If you never plan on raising money for this and it is a lifestyle business then you can use an LLC and issue yourself 95% of the member units and your former partner 5% of the member units.

If you want to be more strategic and think you may have something that will grow into something or potential take on new investors in the future go with a Delaware C Corp and

Authorize 10m shares
Issue yourself 5m shares at par value .001 (will cost you $500 to establish the basis and you put this money into the corporate account in exchange for the shares you receive)

You then have another 5million shares for any potential option pools or future investors you need, but until issued your 5m shares represent 100% of the company undiluted.

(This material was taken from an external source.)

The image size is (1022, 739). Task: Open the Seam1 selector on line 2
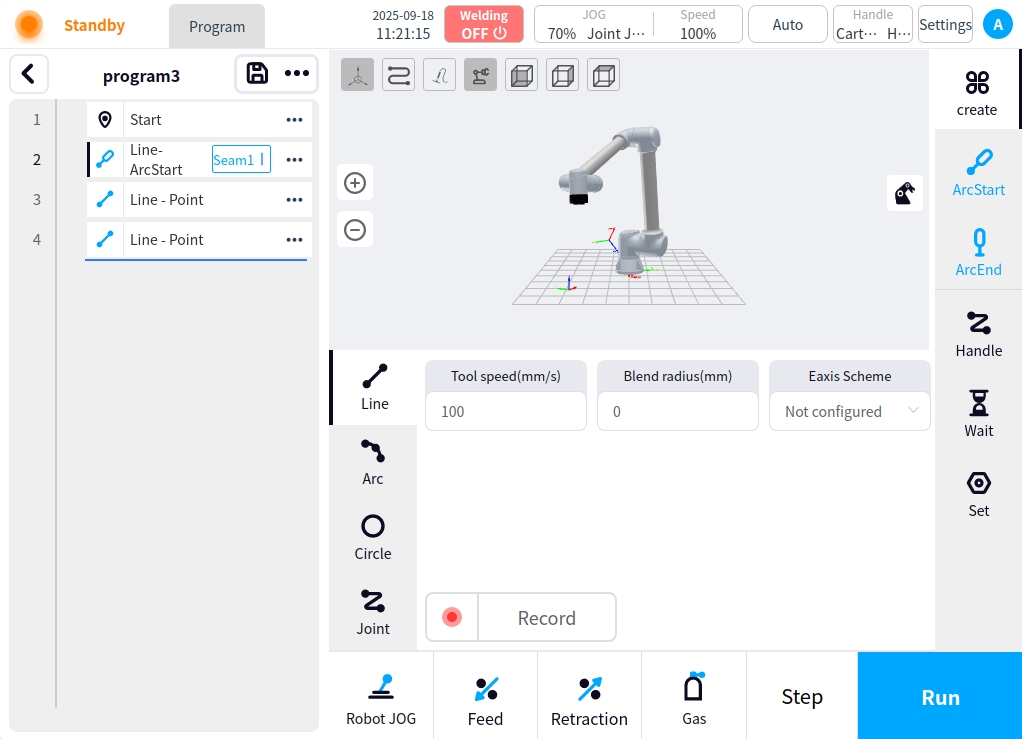click(x=241, y=160)
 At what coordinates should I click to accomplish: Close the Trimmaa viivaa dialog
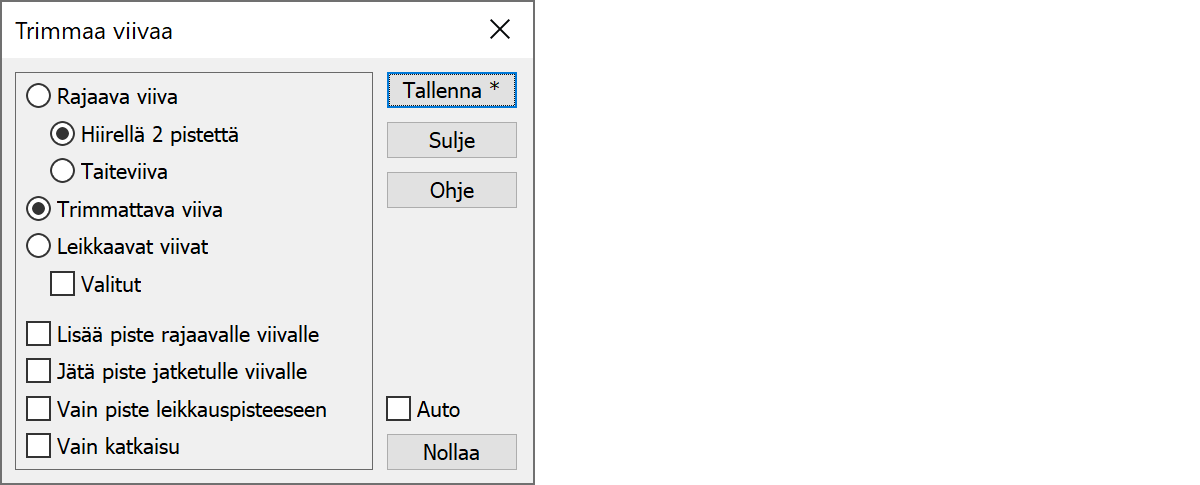500,30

You can either issue your former partner a warrant to purchase up to 250,000 shares of common stock at par value for a period of the next 2-3 years (you decide the runway) which would be 5% of what you have issued and outstanding.

Or you could put a 4 year vesting schedule in place whereby he has to provide certain ongoing advisory services etc and can buy the common stock today at par value like you ($25 to purchase the 250,000 shares) which would go into the corp acct in exchange for the stock certificates.
The 4 year vesting schedule means that each year he fully vests 50,000 of his purchased shares and that if he underperforms his agreed advisory role or you guys go a different direction the company has the right to buy those remaining unvested shares back from him at par value.)

In both cases you (and he) will have 30 days to file your 83B election with the IRS so talk to your accountant asap to make sure your 5m shares are registered for long term capital gains and that you won't pay ordinary income tax on the value of the shares in the future. (see http://www.orrick.com/Events-and-Publications/Documents/1955.pdf)

Hope some of those tips and links help you. :)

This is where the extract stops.